*** Given information Section Begins ***

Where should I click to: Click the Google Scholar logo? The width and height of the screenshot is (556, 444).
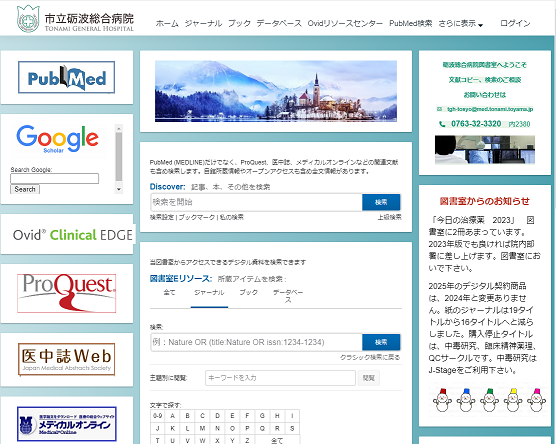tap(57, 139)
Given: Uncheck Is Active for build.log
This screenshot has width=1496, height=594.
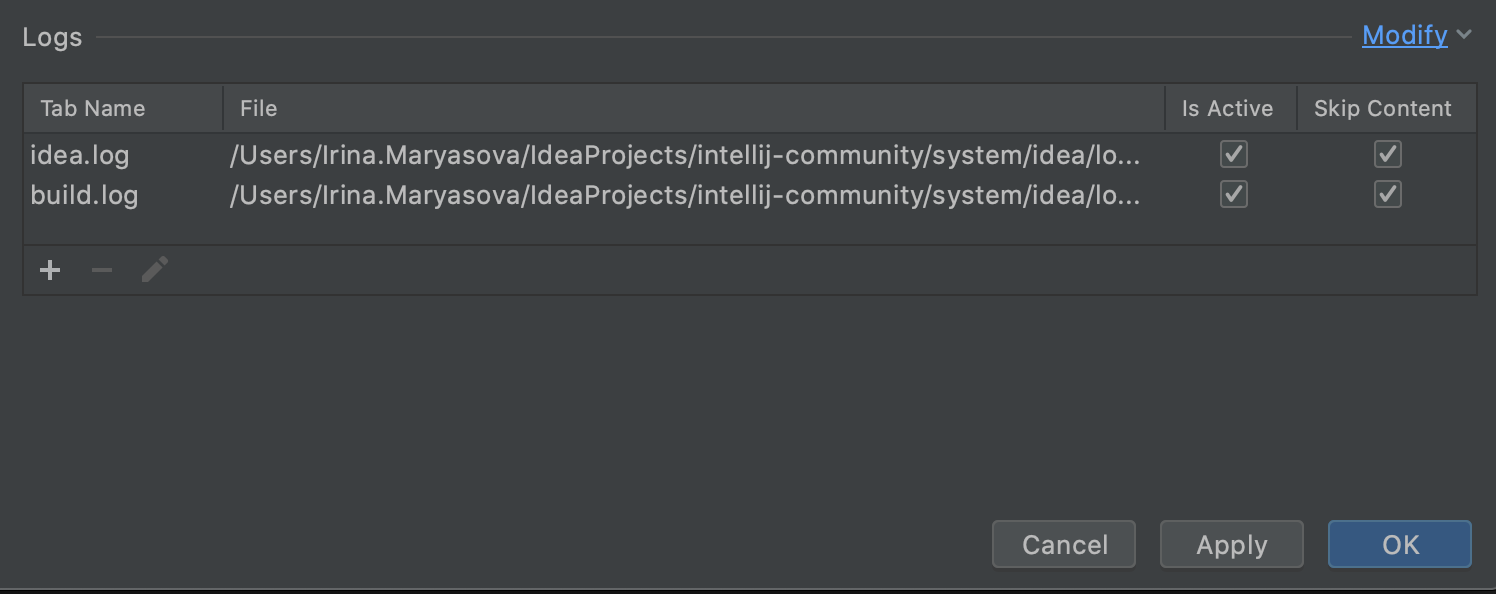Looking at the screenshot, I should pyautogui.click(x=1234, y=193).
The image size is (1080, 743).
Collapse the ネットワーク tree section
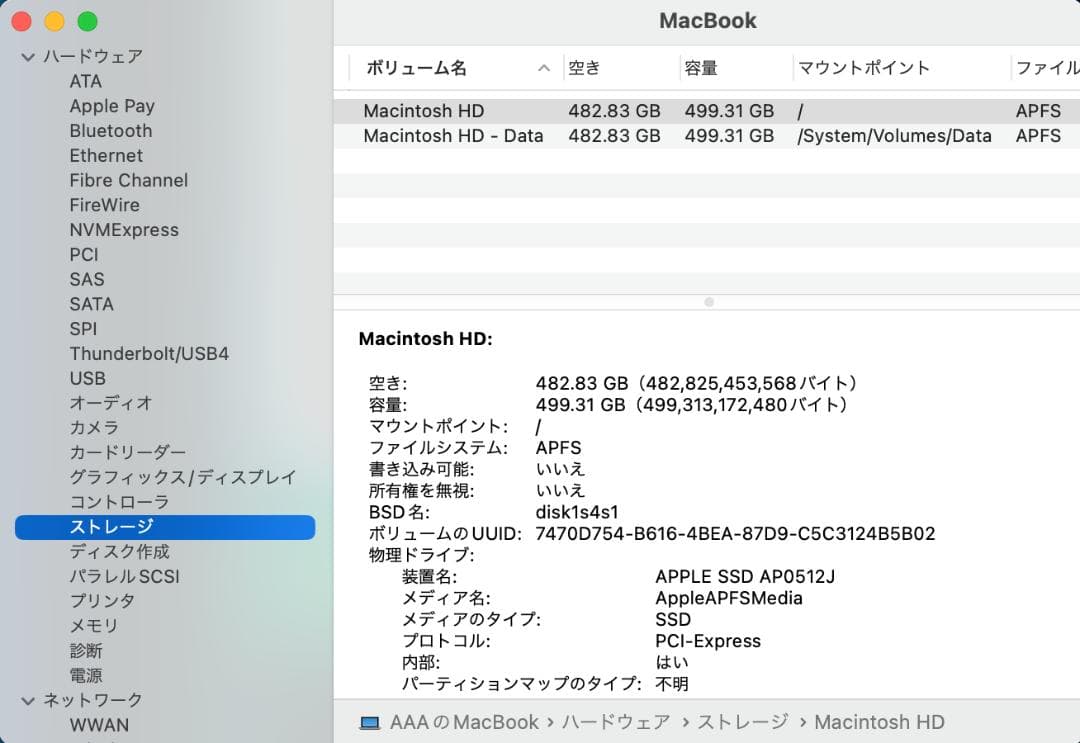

*** Given information Section Ends ***

**Your instructions:**
Return all the data exactly, pictures omitted.

**Solution:**
Where should I click to: Click the Google Scholar logo? The width and height of the screenshot is (556, 444).
tap(57, 139)
Given: Uncheck Is Active for build.log
This screenshot has width=1496, height=594.
Looking at the screenshot, I should pyautogui.click(x=1234, y=193).
The image size is (1080, 743).
Collapse the ネットワーク tree section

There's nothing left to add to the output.